**Istruzioni**
[1] Nel brano sulle imposte indirette, in quale data è uscito in Gazzetta Ufficiale il d.lgs. n. 139 del 18 settembre 2024?
[2] Prosegui il brano sulle imposte indirette, riprendendo subito dopo la sua ultima frase.

**Brano selezionato**

....................

È stato pubblicato nella Gazzetta Ufficiale del 2 ottobre 2024 il d.lgs. n. 139 del 18 settembre 2024 contenente le Disposizioni per la razionalizzazione dell’imposta di registro, dell’imposta sulle successioni e donazioni, dell’imposta di bolla e degli altri tributi indiretti diversi dall’IVA.

Tra le modifiche si segnala quella relativa alle spese di registrazione per gli atti giudiziari recanti condanna al pagamento di somme di denaro, valori, o ad altre prestazioni, compresi i provvedimenti di cui all’art. 633 c.p.c. L’ufficio dell’Agenzia delle entrate provvederà alla registrazione a prescindere del pagamento e dovrà procedere alla preventiva escussione nei confronti della parte condannata al pagamento delle spese ovvero del debitore nei cui confronti il decreto ingiuntivo è divenuto esecutivo (quindi la parte soccombente). Solo in un secondo momento si potrà rivolgere alle altre parti, qualora l’azione di riscossione nei confronti del debitore principale sia infruttuosa. Rimane, dunque, il regime di solidarietà, ma solo in via sussidiaria.

....................

**Dati forniti**
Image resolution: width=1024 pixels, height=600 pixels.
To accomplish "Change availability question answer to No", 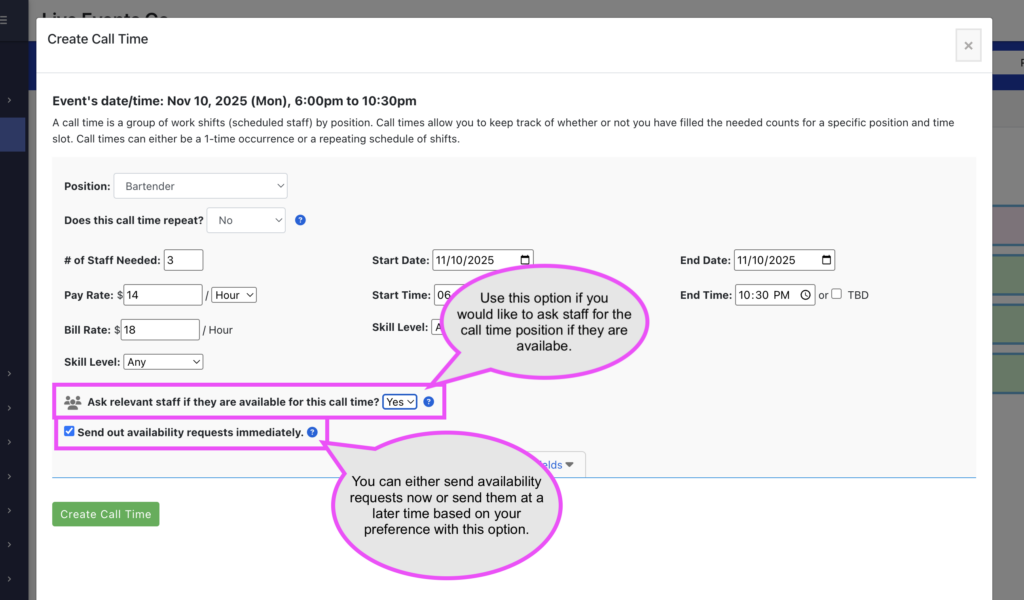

....................

**Risposte ai compiti**
[1] Il 2 ottobre 2024.

[2]
Ecco, nello specifico, le modifiche:

All’articolo 57 del DPR 131/86:

1) al comma 1, la parola: «633,» è soppressa e dopo le parole: «del Codice di procedura civile», sono inserite le seguenti: «, salvo quanto previsto dal comma 1.1»;

2) dopo il comma 1, è inserito il seguente: «1.1 Per i provvedimenti dell’autorità giudiziaria recanti condanna al pagamento di somme e valori e ad altre prestazioni o alla consegna di beni di qualsiasi natura, compresi i provvedimenti di cui all’articolo 633 del codice di procedura civile, la registrazione è eseguita, in deroga alla previsione di cui all’articolo 16, comma 1, a prescindere dal pagamento dell’imposta. L’ufficio dell’Agenzia delle entrate richiede il pagamento dell’imposta alla parte condannata al pagamento delle spese ovvero al debitore nei cui confronti il decreto ingiuntivo è divenuto esecutivo. L’avviso di liquidazione per la richiesta dell’imposta è notificato anche alle altre parti del giudizio o al creditore, che rispondono in solido per il pagamento dell’imposta se l’azione di riscossione nei confronti del debitore principale si rivela infruttuosa. Fino al verificarsi di tale evento, i termini per la richiesta dell’imposta principale nei confronti degli obbligati in via sussidiaria sono sospesi.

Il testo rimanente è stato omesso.